Packer had always tinkered with writing — reading voraciously as a youngster and authoring short stories in high school.

The self-described “program hopper” attended the prestigious Iowa Writers Program in 1997 and went on to receive a Stegner Fellowship at Stanford University in 1999. She recently finished a stint as Jones lecturer at Stanford, and she’s taking the summer off to work on her first novel. Next semester, she’ll return to Iowa to teach.

“After that, I’ll have to get a job,” she says, laughing.

Unless, of course, her novel about the “buffalo soldiers,” blacks who served in the U.S. Army following the Civil War, proves as successful as her short stories. Packer says she’s about 450 pages into it.

Spiegel says she’d give Packer an advance tomorrow if she wanted it. But Packer isn’t ready to show her manuscript to Spiegel.

Nurturing talent

While Packer was guarded about the story line, she doesn’t hesitate to show off what she calls her office — a space in the corner of the bedroom she and her husband share.

Books about the Civil War and buffalo soldiers spill off a tall, cluttered set of shelves, and stacks of notes and clippings and color-coded index cards are piled everywhere. The space is tiny — long and narrow with the bookshelves, a desk and room for not much else.

Packer, who chain-smokes as she talks, is wearing stretchy black pants, a black zip-up sweater and flip-flops.

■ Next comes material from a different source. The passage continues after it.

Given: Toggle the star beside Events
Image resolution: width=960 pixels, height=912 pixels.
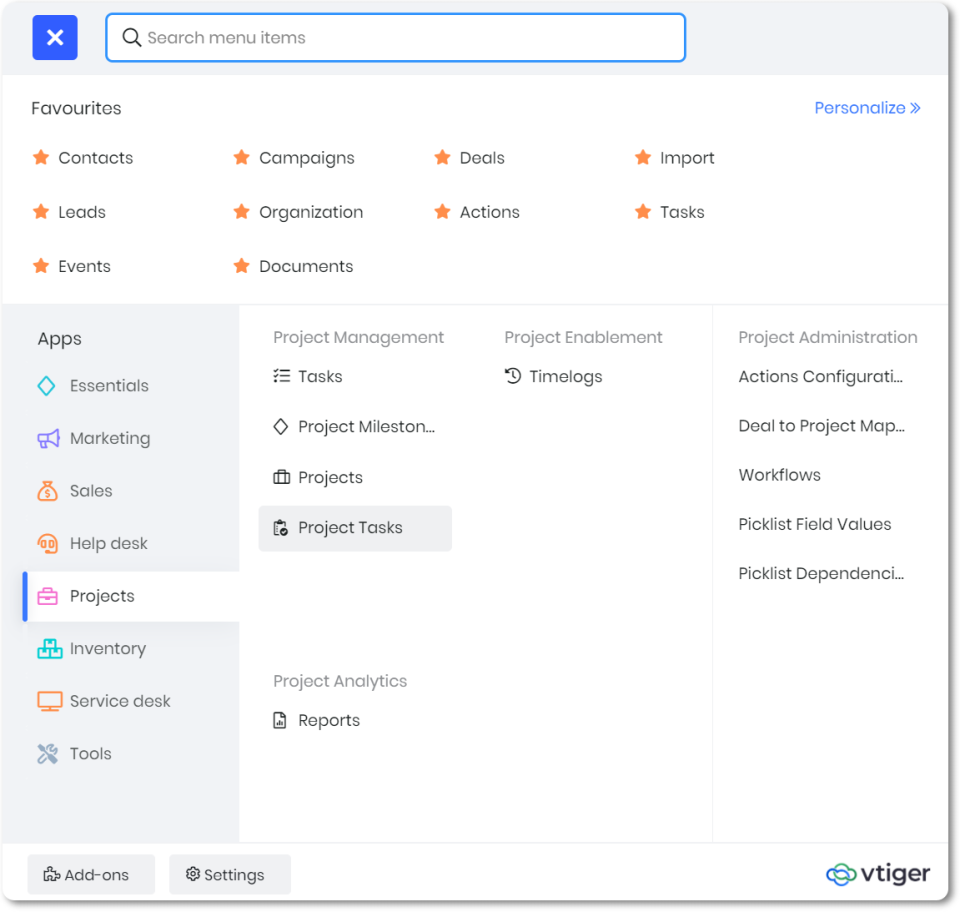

Her long hair is held back with a wide cloth band. She says she’s comfortable in the confined space. It reminds her of her first apartment in San Francisco. “I know where everything is,” she says. “It’s more organized than it looks.”

The novel is set in 1866 and the main characters include two black soldiers, a white colonel and a woman who disguises herself as a man so she can fight. Packer writes nearly every day and sets herself page number goals instead of time requirements.

“You have to nurture your talent or it’s going to lie fallow,” she says. She doesn’t write every day, but on those days when she doesn’t, the guilt of not doing so gets her to write the next day.

The Iowa workshop taught her valuable discipline, she says.

Frank Conroy ran a no-frills boot camp for writing, she says. His mantra was “meaning, sense and clarity.”

“You question every word you put on the page,” she says. “You can’t have these writerly ideas that it just sounds good.”

Pulitzer Prize winning short-story author James McPherson taught her to realize she has an obligation as a writer to contribute something to the world.

But most important of all, Packer says, she learned to make every story the best it can possibly be.